Jam operasional PKL dan tempat usaha juga akan dibatasi, hanya sampai jam 20.00 WIB. Akan tetapi, dia tidak menetapkan sanksi bagi mereka yang melanggar ketentuan ini.
"Ya monggo saja, tetap beraktivitas, tetapi tidak untuk melayani pelanggan di tempat tersebut, lebih pada sebuah arah yaitu untuk bisa melayani pesan makanan atau dibungkus," kata Hendrar.
Kendati begitu, dia menekankan agar masyarakat bisa terlibat langsung dalam menekan penyebaran virus corona.
"RT/RW harus mengawal sendiri di lingkungan masing-masing dengan cara lakukan pembinaan, sosialisasi dan komunikasi kepada masyarakat.
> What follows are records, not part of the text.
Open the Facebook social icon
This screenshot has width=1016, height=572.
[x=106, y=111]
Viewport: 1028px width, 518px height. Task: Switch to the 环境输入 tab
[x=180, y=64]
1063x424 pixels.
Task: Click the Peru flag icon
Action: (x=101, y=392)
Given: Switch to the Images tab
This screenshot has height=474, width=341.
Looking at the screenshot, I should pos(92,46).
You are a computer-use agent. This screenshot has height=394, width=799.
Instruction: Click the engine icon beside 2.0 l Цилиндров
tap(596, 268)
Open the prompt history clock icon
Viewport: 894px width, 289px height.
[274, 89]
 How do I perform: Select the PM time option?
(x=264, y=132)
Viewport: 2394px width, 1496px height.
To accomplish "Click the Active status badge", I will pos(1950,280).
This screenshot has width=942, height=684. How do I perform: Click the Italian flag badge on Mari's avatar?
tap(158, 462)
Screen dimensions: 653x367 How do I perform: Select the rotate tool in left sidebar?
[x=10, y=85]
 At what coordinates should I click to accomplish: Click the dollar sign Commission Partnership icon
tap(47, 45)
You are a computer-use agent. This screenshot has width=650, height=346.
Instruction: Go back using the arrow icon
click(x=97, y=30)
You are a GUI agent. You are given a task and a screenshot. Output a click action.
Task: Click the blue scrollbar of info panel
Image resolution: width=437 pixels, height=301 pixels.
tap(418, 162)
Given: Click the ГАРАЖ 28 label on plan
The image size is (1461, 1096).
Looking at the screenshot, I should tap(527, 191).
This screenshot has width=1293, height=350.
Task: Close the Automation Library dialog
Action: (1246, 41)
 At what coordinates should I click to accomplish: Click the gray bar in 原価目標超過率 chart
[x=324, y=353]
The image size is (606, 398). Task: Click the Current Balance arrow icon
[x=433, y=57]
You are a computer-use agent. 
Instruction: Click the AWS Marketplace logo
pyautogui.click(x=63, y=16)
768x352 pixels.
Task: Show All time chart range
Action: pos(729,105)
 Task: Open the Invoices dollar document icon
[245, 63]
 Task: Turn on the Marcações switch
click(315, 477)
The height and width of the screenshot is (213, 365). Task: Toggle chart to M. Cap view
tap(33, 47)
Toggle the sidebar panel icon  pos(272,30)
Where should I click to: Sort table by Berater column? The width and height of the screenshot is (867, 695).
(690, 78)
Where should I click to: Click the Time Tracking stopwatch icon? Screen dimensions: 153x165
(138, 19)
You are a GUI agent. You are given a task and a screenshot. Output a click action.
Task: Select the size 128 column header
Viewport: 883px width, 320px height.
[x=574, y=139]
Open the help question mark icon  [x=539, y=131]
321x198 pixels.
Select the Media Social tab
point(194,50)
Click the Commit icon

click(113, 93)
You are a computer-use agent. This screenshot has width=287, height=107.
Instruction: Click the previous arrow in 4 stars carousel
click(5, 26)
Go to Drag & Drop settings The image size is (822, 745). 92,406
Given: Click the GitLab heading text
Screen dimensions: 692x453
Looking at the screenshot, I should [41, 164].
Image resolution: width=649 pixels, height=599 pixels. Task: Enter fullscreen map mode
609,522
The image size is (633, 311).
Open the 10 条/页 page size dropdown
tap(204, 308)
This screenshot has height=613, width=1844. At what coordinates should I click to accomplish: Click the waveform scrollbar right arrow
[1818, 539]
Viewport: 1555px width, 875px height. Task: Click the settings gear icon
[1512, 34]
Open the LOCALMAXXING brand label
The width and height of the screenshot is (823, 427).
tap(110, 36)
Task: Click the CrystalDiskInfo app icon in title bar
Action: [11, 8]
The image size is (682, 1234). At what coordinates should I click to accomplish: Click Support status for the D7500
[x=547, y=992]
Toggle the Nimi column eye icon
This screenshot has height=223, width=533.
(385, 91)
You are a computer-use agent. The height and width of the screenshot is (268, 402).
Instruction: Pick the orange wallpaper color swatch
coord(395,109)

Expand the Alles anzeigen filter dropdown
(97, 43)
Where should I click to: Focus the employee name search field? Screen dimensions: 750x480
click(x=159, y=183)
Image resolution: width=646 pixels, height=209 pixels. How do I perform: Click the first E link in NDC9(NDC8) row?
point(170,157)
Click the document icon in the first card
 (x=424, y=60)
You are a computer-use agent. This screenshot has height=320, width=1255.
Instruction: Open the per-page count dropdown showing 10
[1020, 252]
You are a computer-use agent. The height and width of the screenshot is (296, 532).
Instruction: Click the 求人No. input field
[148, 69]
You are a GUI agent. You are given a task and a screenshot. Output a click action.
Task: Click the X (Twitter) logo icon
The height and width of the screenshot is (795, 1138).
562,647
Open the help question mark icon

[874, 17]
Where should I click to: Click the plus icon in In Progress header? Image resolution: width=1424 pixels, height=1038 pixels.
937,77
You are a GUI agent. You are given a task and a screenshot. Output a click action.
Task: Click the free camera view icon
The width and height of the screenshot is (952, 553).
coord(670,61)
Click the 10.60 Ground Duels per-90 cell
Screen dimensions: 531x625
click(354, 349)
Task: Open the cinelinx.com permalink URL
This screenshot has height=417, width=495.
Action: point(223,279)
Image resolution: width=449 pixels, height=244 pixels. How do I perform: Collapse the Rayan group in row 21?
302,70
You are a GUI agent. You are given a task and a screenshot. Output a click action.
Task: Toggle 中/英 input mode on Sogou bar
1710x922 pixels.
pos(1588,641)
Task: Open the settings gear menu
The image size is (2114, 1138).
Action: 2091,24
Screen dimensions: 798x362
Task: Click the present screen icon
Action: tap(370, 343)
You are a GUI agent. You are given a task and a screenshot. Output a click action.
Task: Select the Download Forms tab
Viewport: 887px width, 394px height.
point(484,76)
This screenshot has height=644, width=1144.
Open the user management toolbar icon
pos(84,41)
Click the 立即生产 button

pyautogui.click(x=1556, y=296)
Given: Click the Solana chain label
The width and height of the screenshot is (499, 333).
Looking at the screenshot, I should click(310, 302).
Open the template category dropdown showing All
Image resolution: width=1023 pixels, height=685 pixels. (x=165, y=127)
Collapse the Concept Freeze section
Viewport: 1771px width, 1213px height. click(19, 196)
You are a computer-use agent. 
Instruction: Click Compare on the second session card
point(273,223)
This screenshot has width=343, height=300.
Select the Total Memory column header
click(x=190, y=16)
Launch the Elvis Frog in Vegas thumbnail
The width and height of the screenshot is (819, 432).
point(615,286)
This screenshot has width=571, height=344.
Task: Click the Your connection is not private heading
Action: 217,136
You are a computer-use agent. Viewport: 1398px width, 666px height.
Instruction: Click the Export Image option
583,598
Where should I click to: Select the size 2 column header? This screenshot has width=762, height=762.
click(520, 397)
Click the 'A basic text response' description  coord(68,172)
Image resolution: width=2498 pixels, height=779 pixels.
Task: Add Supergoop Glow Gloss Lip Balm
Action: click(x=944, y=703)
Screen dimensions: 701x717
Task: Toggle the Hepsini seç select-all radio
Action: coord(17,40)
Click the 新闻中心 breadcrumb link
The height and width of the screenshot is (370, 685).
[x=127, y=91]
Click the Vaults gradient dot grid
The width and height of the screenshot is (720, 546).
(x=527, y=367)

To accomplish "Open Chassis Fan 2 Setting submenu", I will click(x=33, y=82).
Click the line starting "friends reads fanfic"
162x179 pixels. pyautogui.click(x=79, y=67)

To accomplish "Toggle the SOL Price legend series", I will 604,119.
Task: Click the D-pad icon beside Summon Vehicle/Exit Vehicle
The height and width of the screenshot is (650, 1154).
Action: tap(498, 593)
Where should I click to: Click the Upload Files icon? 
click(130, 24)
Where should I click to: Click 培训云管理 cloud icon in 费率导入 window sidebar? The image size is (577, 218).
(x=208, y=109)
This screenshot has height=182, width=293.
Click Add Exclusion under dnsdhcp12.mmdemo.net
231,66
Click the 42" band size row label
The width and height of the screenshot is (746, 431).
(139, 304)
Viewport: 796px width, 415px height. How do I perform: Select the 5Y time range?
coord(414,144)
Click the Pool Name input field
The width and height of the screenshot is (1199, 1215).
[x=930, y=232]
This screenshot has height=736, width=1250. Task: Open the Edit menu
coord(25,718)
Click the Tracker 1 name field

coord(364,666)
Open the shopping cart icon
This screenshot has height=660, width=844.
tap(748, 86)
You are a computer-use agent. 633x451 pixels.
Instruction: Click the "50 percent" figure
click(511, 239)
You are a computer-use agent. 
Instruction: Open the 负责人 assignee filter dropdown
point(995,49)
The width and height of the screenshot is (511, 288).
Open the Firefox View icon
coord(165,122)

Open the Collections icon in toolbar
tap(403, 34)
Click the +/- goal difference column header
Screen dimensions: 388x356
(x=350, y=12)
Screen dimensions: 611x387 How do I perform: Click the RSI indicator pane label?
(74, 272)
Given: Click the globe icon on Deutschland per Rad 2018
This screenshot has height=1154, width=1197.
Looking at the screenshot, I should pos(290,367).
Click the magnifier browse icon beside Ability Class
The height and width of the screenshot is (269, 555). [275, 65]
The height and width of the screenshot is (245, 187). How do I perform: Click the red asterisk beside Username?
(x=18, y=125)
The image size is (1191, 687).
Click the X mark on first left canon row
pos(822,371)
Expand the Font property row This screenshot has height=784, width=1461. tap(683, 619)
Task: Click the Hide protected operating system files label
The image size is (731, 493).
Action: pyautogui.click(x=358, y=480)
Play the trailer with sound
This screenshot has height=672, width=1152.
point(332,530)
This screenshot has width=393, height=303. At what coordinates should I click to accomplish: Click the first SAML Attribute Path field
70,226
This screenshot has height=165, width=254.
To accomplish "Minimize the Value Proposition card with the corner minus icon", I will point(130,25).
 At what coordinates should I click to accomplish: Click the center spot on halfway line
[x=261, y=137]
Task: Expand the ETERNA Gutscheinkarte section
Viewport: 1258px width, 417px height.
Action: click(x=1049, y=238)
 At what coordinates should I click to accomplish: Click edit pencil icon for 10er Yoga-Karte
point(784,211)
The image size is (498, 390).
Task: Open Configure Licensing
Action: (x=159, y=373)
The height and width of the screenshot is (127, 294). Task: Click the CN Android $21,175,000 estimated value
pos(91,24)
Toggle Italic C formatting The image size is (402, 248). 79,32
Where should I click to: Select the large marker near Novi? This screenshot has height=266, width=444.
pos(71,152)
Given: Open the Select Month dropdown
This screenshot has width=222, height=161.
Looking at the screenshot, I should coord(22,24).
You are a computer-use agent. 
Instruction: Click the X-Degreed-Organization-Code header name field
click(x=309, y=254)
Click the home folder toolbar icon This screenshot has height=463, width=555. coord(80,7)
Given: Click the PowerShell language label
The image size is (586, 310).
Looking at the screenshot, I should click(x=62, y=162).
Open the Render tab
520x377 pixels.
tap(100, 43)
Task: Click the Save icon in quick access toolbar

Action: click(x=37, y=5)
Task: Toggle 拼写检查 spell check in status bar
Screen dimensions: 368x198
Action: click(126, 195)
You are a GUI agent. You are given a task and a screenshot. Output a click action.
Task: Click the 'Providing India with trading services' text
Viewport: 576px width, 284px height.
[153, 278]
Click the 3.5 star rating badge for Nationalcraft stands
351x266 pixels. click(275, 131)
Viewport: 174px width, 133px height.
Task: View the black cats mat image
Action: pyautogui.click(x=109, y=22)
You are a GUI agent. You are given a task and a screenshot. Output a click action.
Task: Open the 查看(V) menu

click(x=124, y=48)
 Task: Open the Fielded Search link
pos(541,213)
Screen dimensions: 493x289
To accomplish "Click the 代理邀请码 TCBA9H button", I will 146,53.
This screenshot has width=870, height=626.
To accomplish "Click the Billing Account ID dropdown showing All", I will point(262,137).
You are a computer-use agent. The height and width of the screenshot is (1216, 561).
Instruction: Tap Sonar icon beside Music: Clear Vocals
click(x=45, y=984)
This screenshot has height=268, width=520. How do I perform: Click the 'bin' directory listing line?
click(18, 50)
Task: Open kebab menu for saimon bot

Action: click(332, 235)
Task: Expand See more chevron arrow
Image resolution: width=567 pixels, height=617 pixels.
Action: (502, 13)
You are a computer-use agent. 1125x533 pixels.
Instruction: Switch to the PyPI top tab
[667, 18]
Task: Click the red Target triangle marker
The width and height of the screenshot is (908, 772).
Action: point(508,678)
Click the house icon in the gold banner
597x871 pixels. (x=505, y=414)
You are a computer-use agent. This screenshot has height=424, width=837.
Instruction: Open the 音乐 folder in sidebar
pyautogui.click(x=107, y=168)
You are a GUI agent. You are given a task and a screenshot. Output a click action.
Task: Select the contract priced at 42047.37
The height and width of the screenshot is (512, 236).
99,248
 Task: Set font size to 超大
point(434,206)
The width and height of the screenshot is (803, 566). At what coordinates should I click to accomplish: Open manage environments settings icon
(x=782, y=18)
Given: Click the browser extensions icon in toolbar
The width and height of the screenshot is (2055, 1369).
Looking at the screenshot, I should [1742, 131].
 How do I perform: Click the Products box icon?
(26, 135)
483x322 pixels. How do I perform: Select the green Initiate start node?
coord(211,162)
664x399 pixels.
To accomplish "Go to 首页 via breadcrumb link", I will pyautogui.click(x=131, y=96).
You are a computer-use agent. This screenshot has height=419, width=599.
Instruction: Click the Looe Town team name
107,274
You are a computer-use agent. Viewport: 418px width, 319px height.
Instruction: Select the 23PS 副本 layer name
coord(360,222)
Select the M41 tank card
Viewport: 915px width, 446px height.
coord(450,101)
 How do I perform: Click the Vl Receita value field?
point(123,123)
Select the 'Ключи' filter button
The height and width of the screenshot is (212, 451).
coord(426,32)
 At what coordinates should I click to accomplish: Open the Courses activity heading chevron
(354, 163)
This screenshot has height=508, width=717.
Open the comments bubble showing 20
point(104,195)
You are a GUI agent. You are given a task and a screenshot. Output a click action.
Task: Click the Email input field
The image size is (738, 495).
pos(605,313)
Kalau perlu, lingkungannya diportal," tegasnya.
Dwi Marzuki yang berprofesi sebagai satpam di sebuah perumahan Semarang mengatakan dia pun kini memperketat siapa pun yang hendak masuk ke wilayah pemukiman, termasuk menegur mereka yang tidak mematuhi aturan.
"Selalu menegur, di sini tamu pun ndak pakai masker saya keluarkan, ndak isa masuk. Nanti kalau [suhu] dites lebih dari 38C, saya suruh pulang. Kalau nggak pakai masker saya suruh beli masker dulu," jelas Dwi.
"Harus turut peraturan di wilayah sini, kita juga menaati peraturan supaya kita bisa memutus rantai penyebaran," imbuhnya.
Sementara itu, Gubernur Jawa Tengah Ganjar Pranowo menjelaskan pembatasan semestinya tidak hanya diberlakukan oleh Kota Semarang saja, namun juga daerah tetangga, terutama Demak dan Kendal yang berbatasan langsung dengan Semarang.